Mary Gauthier (live in Frankfurt, 2011) © Daniel Nagel
{image}Der Auftritt der amerikanischen Sängerin Mary Gauthier war gezeichnet von den Erlebnissen eines entbehrungsreichen Lebens. Jedoch weit entfernt davon, eine gebrochene Persönlichkeit zu sein, präsentiert sich Mary Gauthier als durch ihre Erfahrungen gestärkt. Sie schwelgt nicht in Selbstmitleid, sondern gestattet sich unsentimentale Betrachtungen, die durch ihre Offenheit und Aufrichtigkeit bestechen. Nur begleitet von Tania Elizabeth (Percussion, Violine, Harmoniegesang), spielt Gauthier akustische Gitarre und singt ihre geradlinigen Lieder mit nasaler Stimme in starkem Südstaaten-Akzent, der ihre Herkunft aus New Orleans weder verschweigen kann noch will. Mary Gauthier läuft vor nichts mehr davon.

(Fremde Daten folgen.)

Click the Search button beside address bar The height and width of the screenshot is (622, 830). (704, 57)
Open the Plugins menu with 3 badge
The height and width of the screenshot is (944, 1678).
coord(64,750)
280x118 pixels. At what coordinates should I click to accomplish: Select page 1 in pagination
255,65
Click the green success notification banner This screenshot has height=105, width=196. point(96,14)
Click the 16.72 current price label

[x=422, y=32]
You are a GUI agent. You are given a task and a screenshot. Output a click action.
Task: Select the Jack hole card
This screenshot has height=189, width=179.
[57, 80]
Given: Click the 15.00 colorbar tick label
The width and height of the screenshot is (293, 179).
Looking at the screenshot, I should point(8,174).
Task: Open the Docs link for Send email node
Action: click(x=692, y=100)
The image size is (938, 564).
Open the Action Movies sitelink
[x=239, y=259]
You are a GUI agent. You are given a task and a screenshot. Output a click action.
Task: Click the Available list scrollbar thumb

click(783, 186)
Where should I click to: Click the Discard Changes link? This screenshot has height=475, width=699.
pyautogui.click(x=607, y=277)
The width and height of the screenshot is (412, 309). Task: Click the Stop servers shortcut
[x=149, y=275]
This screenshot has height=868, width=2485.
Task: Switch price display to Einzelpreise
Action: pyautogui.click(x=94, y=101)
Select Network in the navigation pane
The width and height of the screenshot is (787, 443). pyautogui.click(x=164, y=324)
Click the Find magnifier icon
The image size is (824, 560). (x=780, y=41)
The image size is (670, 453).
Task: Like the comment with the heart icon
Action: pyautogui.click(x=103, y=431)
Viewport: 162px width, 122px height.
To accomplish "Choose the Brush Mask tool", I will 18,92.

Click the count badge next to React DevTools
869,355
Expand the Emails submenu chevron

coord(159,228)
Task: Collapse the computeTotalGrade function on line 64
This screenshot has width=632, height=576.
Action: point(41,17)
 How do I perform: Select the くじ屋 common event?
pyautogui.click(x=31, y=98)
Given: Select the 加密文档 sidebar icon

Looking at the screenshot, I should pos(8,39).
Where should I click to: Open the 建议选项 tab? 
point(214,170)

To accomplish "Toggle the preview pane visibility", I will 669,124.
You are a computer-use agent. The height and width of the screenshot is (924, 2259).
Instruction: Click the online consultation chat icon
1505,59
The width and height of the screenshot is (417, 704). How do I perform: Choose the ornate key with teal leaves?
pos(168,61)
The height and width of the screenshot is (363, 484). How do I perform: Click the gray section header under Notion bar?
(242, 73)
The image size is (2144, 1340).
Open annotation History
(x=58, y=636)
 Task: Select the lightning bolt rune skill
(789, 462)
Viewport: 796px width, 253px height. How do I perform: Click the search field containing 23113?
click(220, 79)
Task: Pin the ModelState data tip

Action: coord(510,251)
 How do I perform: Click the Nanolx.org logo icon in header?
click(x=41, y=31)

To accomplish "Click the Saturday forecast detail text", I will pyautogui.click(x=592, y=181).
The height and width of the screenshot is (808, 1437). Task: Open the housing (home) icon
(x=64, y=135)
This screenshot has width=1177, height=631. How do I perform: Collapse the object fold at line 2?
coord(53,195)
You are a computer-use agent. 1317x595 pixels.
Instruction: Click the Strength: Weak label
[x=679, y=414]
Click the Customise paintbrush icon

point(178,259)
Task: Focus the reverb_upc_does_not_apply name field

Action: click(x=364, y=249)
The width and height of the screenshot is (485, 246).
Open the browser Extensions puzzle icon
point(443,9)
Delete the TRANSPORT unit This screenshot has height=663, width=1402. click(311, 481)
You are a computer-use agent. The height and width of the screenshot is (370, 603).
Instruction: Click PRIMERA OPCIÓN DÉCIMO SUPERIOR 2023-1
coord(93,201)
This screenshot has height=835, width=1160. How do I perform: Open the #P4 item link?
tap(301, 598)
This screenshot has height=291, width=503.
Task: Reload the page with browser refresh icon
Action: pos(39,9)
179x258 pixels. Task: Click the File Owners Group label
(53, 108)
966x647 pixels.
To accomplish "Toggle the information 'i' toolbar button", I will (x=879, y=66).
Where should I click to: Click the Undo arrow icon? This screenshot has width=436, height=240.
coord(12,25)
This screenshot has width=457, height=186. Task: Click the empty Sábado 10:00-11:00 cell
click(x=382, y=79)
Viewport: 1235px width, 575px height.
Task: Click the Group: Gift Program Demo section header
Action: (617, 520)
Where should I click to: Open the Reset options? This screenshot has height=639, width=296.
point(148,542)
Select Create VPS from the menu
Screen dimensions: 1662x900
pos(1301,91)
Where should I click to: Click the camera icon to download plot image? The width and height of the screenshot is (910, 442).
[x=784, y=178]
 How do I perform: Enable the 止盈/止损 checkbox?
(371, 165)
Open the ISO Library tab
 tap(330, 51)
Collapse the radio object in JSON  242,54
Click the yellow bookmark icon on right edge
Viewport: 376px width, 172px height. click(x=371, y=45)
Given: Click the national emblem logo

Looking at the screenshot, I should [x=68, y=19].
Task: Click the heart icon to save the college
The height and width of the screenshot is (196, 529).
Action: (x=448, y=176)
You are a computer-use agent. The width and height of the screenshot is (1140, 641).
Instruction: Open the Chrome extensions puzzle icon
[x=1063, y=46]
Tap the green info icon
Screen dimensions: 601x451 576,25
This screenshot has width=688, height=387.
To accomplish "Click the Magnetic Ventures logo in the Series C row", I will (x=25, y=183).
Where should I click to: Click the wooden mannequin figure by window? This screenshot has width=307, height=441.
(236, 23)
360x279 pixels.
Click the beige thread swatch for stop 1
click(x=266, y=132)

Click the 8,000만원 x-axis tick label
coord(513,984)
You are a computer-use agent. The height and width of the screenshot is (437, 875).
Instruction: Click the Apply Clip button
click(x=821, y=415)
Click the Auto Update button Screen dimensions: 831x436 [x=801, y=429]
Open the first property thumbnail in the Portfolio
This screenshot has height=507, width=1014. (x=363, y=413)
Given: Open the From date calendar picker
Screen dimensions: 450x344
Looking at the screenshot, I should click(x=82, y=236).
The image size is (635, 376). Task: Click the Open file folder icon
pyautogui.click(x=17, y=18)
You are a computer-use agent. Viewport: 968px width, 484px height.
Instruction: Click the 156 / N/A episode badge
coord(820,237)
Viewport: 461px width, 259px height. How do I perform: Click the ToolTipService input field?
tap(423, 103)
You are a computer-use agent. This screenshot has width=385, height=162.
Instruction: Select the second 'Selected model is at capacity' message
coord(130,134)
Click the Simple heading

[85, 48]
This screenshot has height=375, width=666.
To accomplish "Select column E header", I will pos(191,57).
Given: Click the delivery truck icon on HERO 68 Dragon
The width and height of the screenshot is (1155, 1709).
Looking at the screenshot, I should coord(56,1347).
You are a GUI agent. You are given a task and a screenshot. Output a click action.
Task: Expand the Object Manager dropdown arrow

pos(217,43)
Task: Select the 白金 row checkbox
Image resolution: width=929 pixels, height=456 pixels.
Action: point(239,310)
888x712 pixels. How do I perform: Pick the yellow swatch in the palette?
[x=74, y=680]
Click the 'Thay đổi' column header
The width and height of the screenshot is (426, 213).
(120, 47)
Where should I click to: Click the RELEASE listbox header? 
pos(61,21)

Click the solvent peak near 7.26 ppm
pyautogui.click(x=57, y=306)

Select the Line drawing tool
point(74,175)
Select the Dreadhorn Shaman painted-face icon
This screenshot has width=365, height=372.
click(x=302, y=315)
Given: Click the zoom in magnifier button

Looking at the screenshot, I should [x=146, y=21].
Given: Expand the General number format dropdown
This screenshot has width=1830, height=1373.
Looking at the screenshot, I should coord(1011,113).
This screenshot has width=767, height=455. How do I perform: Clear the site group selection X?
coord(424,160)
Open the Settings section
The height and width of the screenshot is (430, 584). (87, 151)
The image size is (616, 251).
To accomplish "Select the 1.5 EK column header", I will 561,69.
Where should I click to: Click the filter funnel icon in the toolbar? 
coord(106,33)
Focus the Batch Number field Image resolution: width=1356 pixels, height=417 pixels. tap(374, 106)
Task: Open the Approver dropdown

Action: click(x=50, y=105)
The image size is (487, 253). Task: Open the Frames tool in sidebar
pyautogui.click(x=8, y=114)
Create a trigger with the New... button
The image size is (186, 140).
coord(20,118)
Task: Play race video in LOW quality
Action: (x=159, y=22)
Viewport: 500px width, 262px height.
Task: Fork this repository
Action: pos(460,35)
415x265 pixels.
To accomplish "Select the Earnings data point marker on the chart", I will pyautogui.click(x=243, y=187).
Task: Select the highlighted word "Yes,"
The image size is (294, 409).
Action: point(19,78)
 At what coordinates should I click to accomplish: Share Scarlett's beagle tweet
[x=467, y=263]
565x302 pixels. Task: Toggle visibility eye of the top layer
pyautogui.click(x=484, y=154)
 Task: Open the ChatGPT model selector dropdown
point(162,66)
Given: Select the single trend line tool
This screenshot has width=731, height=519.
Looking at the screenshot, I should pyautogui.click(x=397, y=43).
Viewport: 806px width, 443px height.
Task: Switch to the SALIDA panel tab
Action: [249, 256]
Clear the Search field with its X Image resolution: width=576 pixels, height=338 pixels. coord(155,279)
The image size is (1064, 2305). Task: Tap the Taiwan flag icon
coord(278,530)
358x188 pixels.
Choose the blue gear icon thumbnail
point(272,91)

Interessanterweise spielt Mary Gauthier nicht allzu viele Songs von ihrem aktuellen Werk (u.a. Walk On Water), dafür umso mehr von ihrem exzellenten 2007er Album Between Daylight and Dark, nämlich den Titelsong als Opener, eine großartige intensive Version von Can't Find The Way, Before You Leave und den Talking Blues Last Of The Hobo Kings, das - eingebettet in eine historisch-mythische Geschichte – den Abschied vom Leben on the road behandelt. Weitere Highlights bilden vor allem die Songs ihres Albums Oh Mercy, so der unverstellte Blick auf ihre Alkoholabhängigkeit in I Drink, eine umjubelte Version von Wheel On A Wheel und das versöhnliche Titelstück, das sie als Zugabe spielt.
Das erfreulich zahlreich erschienene Publikum nimmt die zwischen erdigem Country, Folk und Blues angesiedelte Musik mit großer Begeisterung auf. Mary Gauthier zeigt sich als schnörkellose, aber leidenschaftliche Interpretin: Ihre Lieder schwanken zwischen der Sehnsucht nach Geborgenheit und Liebe und den Dämonen einer Vergangenheit, die sich nicht so leicht abschütteln lassen. Aus ihnen spricht tiefe Lebenskenntnis und aufrichtige Menschlichkeit, die man bei vielen gegenwärtigen Künstlern vergeblich sucht.